**** Listed records

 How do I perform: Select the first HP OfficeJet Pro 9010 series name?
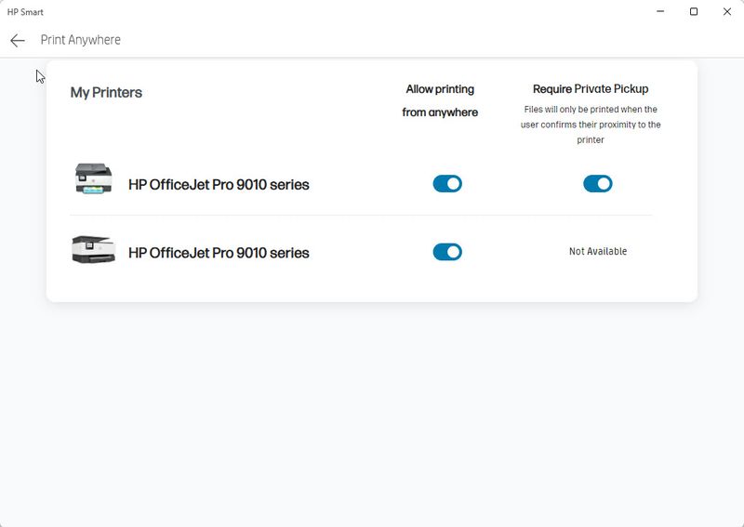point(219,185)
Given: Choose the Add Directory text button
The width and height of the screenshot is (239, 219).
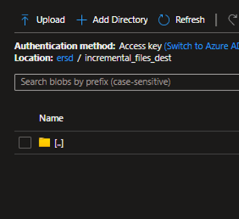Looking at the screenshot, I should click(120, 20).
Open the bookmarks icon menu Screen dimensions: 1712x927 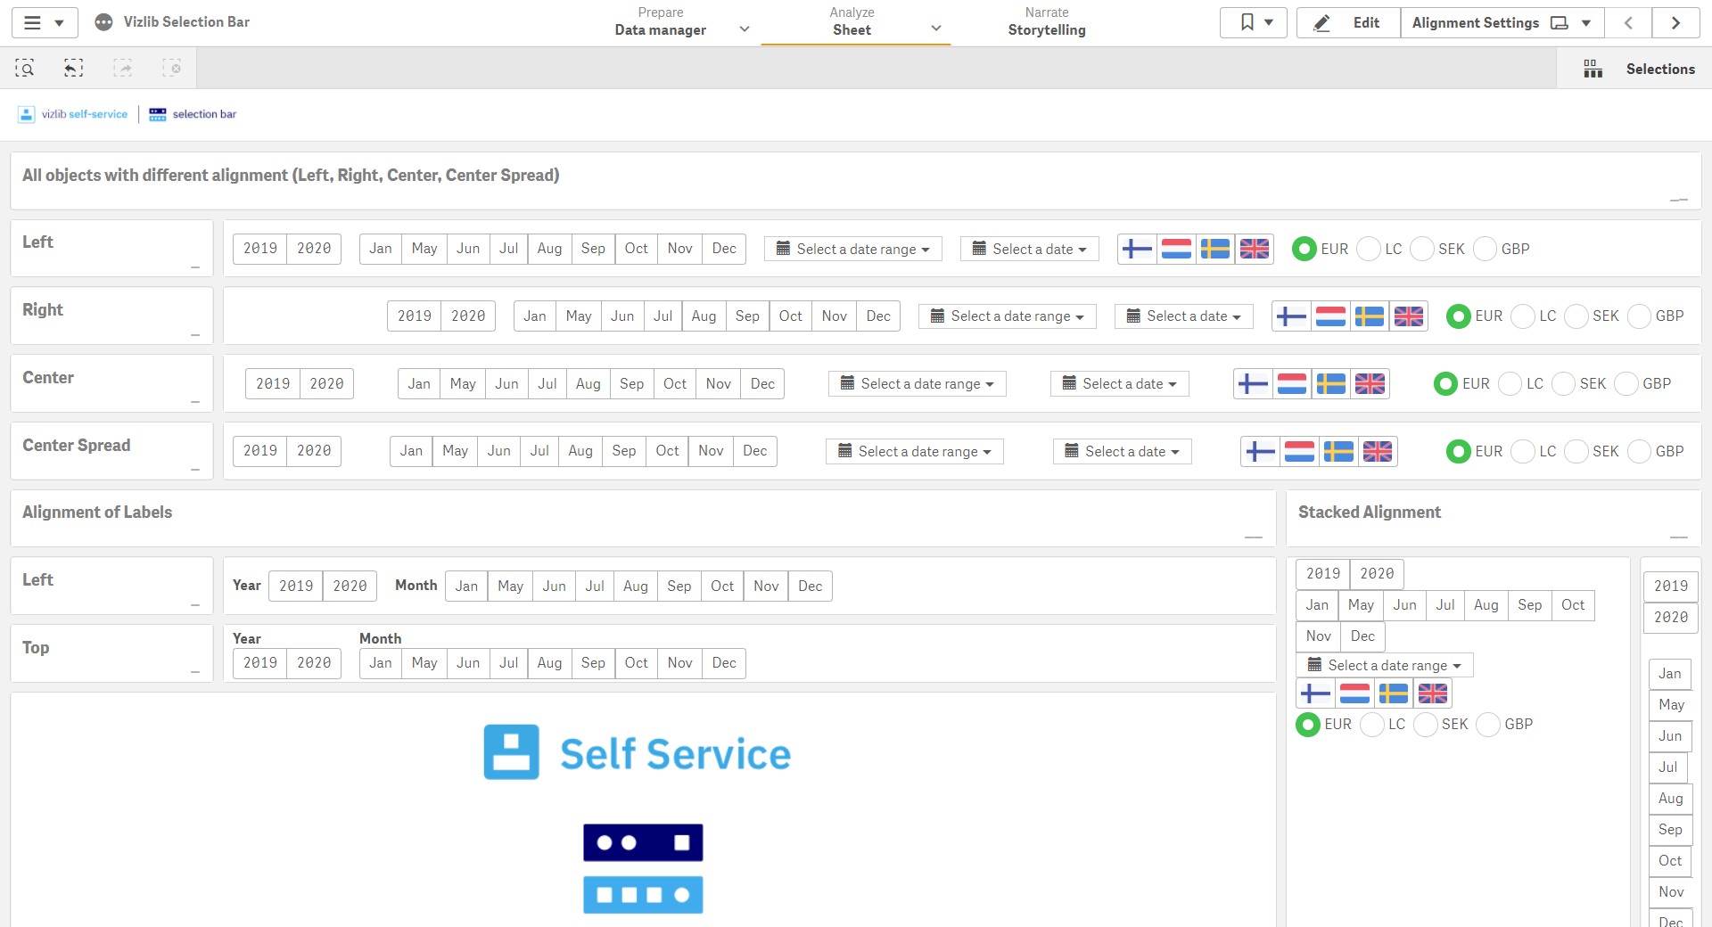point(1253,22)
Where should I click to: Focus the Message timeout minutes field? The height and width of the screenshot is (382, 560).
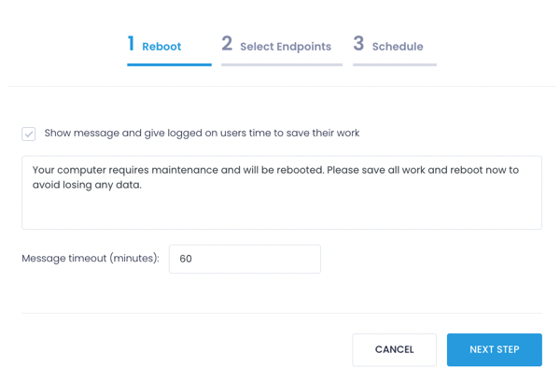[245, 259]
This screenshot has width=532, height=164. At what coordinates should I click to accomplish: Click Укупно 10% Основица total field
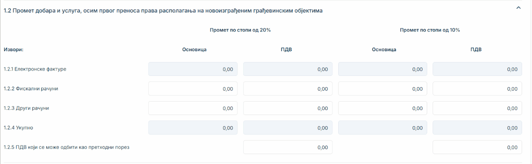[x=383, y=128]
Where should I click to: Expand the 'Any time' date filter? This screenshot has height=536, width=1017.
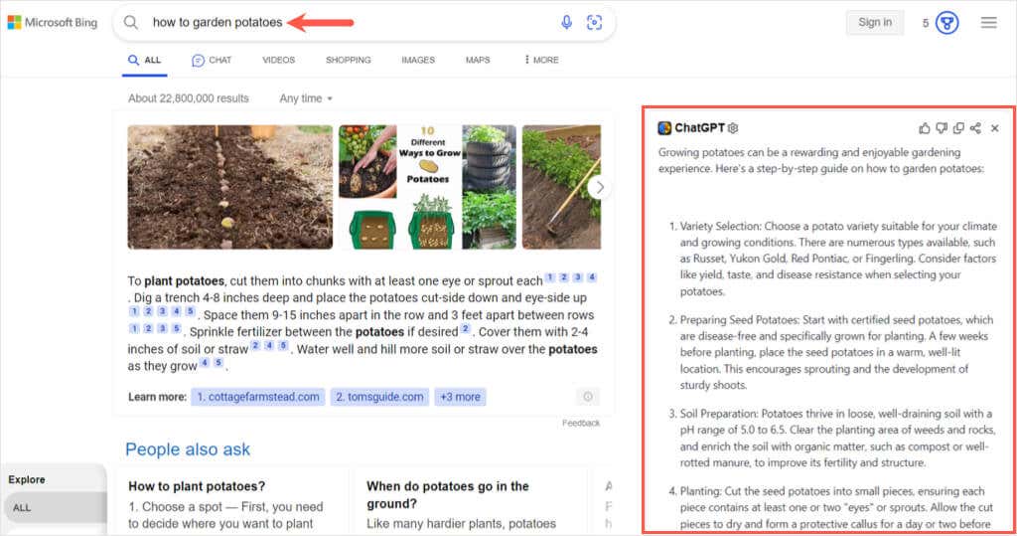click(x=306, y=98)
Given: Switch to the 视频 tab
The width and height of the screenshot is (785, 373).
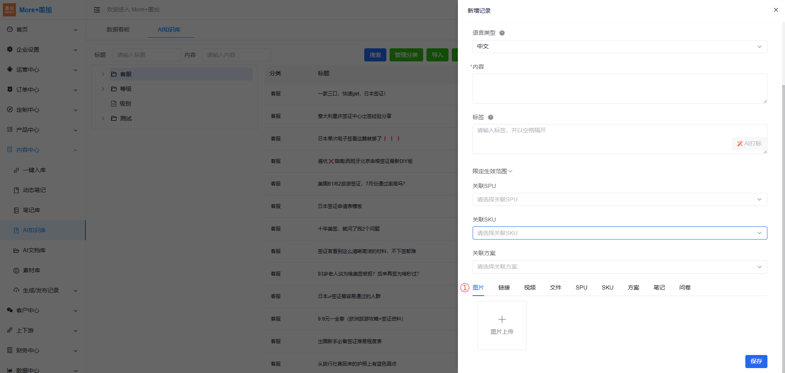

********

• **Exercise objective**
Among the lines of the material above, find those with the word "Given". Copy each one.

• **Output of the exercise**
Given: Choose the Add Directory text button
Given: Switch to the 视频 tab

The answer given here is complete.